Data listing ▸
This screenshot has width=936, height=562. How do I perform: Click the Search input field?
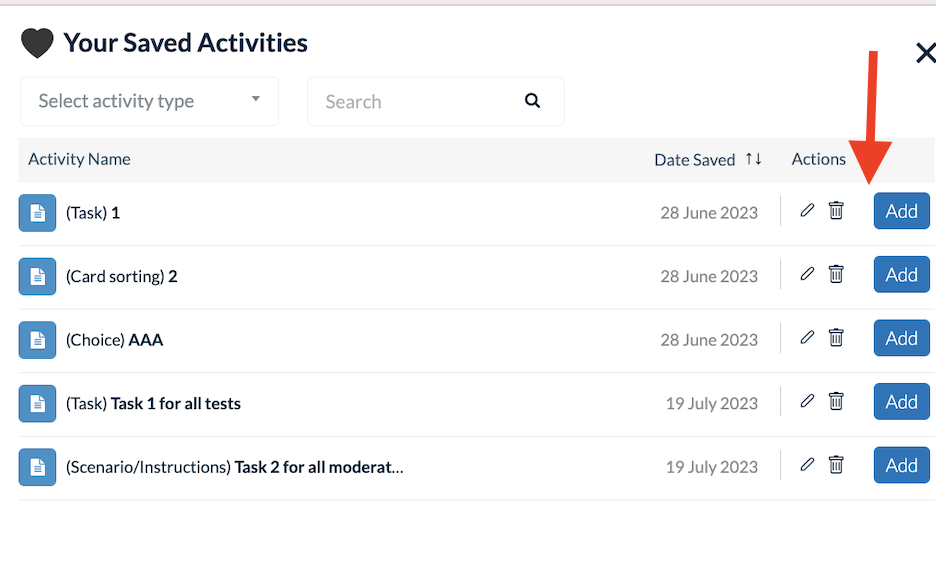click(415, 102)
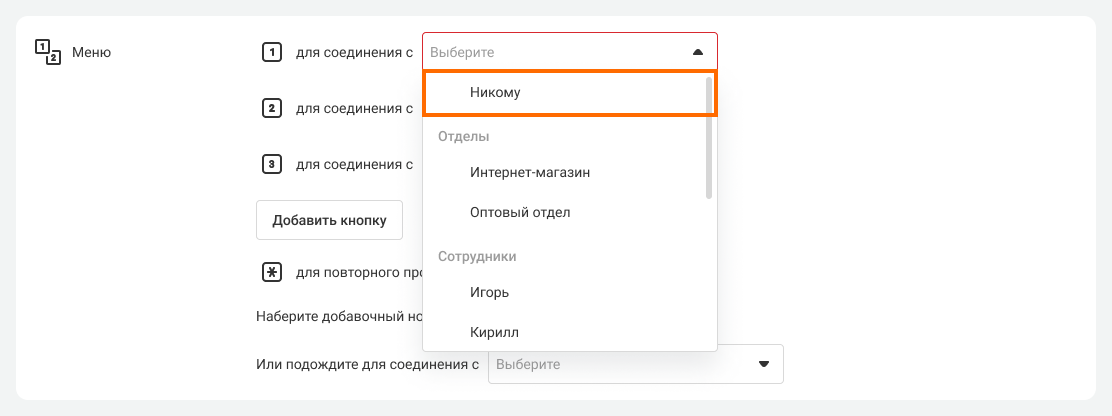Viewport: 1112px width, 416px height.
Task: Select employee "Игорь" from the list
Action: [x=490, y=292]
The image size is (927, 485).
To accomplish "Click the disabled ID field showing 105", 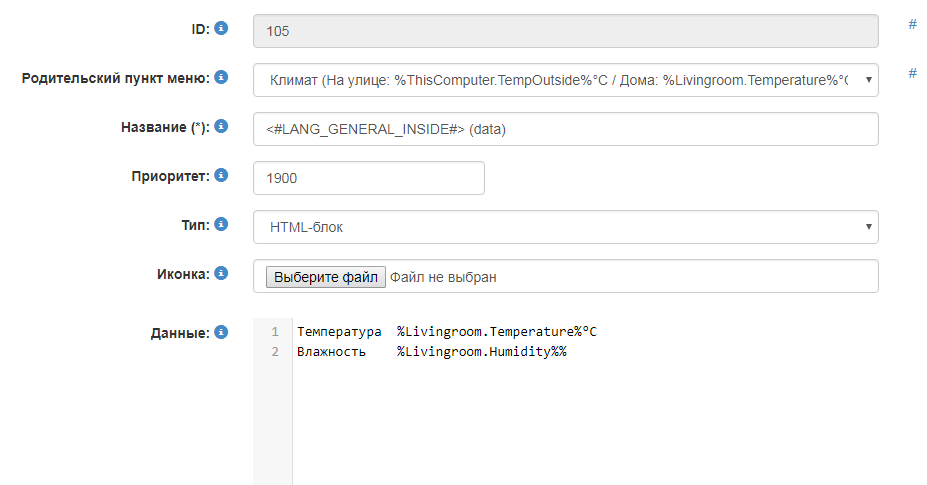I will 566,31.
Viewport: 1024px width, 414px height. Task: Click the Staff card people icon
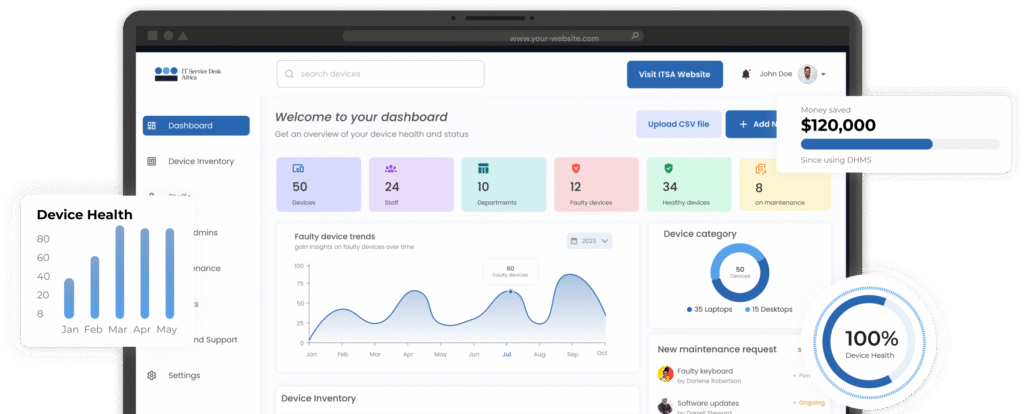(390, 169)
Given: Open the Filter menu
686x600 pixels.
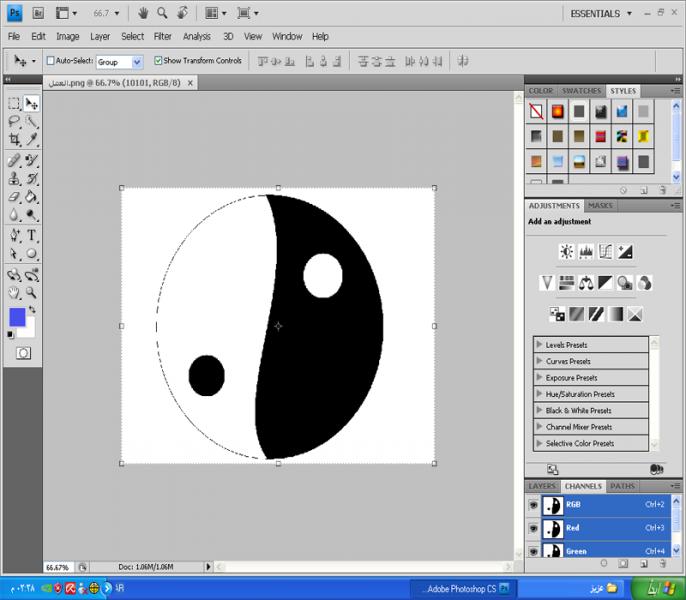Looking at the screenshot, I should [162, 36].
---
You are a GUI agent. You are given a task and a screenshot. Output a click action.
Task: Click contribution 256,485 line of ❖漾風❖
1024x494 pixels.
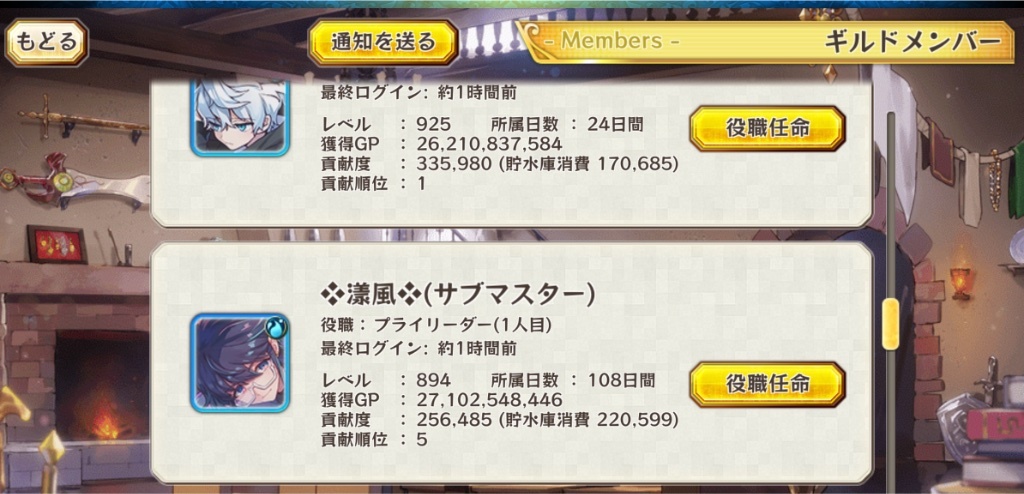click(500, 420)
--
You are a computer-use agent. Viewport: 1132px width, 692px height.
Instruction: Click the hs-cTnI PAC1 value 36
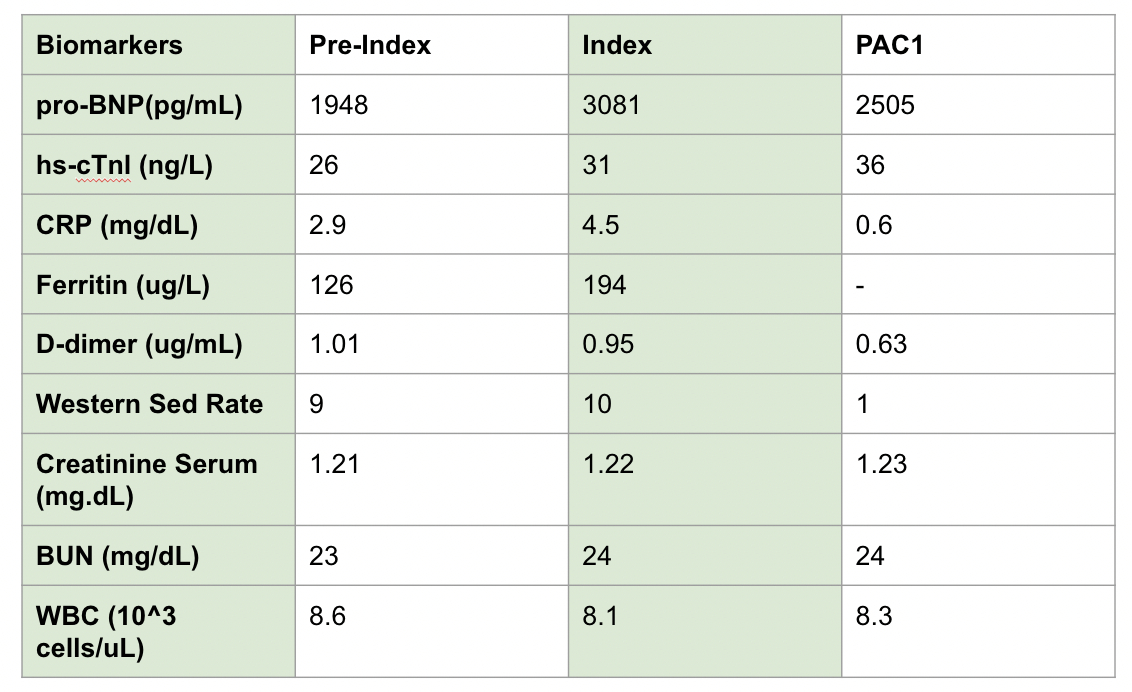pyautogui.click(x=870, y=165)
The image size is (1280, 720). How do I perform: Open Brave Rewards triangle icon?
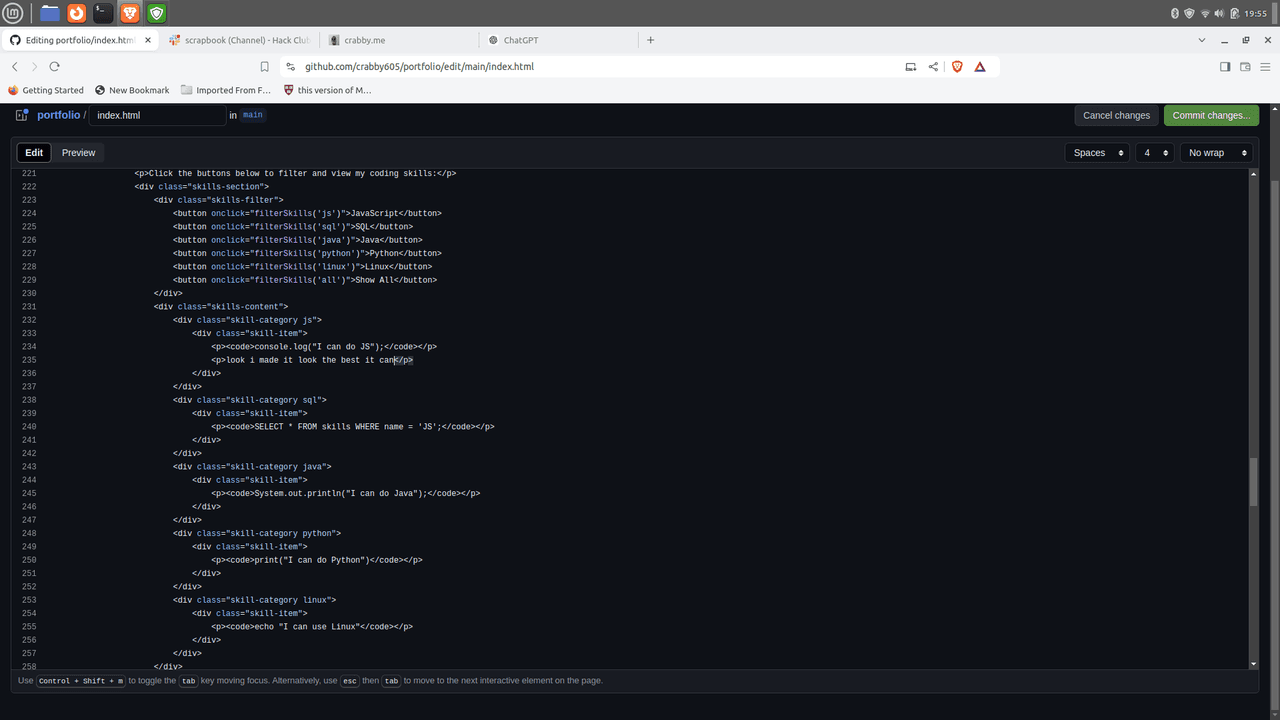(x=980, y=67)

Assignment ▸
The answer must consist of every line from the entries above that contains "agent".

Solved exercise ▸
You are a GUI agent. You are given a task and a screenshot. Output a click action.
You are a computer-use agent. Viewport: 1132px width, 692px height.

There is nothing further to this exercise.